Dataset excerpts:
..........

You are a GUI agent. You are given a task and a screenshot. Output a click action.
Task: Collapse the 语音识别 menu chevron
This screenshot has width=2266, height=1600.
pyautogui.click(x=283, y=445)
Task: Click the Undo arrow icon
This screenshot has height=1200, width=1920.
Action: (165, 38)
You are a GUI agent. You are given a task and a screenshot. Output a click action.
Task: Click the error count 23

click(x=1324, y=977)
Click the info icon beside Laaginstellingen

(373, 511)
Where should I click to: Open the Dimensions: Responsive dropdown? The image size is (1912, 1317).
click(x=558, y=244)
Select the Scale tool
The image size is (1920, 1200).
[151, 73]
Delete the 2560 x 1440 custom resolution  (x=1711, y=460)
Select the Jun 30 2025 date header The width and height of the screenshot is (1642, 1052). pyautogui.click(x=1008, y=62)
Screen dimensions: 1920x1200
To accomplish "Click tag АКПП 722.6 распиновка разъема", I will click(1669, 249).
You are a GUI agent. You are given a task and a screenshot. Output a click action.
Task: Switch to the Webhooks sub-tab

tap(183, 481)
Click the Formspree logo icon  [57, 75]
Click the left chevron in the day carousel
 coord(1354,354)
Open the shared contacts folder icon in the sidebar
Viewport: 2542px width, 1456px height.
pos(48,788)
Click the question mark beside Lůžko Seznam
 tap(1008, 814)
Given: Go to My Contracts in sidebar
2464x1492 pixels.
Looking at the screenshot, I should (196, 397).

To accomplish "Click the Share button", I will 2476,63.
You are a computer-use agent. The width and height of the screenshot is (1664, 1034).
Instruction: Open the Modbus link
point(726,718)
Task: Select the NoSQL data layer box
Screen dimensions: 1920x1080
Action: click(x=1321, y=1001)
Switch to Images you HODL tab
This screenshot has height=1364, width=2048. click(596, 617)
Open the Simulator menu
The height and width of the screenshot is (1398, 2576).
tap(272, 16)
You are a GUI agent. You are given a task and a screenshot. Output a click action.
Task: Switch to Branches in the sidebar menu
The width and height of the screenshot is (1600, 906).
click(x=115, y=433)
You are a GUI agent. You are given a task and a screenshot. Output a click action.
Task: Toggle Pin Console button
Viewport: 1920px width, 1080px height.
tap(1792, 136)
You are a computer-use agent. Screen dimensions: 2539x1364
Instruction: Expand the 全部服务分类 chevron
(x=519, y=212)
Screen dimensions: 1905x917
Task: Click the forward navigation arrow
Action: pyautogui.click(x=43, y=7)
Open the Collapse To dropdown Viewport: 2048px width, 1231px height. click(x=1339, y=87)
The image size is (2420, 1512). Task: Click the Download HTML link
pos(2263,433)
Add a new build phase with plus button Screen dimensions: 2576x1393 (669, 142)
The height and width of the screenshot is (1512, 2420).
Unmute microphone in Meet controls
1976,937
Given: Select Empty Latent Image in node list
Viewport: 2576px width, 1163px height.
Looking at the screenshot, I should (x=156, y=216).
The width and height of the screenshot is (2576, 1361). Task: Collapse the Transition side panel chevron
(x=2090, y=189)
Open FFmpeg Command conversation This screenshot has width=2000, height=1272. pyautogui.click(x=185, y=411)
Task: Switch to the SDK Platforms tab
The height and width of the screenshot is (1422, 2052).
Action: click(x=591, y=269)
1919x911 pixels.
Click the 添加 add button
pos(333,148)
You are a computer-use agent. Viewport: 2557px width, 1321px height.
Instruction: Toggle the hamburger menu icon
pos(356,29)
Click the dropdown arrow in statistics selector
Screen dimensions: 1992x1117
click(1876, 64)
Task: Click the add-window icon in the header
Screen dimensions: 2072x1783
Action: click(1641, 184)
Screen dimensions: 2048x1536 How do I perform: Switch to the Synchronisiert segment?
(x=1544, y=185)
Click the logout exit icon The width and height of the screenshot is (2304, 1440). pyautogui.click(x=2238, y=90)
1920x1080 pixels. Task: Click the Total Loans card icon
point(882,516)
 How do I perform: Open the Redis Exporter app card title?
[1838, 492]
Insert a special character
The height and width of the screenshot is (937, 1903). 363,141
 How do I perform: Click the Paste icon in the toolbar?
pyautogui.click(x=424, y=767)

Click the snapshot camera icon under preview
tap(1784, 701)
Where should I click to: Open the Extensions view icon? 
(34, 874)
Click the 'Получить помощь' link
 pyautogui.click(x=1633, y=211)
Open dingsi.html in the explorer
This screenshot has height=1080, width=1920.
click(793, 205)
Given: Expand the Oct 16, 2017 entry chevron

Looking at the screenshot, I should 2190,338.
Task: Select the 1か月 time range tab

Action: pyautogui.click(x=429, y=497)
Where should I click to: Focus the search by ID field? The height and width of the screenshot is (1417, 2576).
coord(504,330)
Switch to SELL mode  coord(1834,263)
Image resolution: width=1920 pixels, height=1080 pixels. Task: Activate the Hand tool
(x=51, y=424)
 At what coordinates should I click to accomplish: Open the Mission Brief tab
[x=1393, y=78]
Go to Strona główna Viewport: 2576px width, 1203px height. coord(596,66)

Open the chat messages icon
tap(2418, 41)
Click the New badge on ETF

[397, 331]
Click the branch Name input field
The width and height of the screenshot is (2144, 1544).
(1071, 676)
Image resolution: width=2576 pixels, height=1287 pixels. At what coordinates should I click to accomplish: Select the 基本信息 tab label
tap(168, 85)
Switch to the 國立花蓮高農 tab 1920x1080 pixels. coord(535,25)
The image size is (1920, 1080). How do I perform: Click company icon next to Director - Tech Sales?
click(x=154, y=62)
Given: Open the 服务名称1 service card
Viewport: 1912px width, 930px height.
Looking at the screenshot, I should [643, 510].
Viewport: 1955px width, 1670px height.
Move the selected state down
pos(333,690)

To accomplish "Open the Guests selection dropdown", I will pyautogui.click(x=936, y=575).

..........

**TASK PROMPT**
The answer must consist of every line from the entries above that contains "computer".

**OUTPUT**
You are a computer-use agent. The width and height of the screenshot is (1664, 1034).
You are a computer-use agent. Screen dimensions: 2539x1364
You are a computer-use agent. Viewport: 2557px width, 1321px height.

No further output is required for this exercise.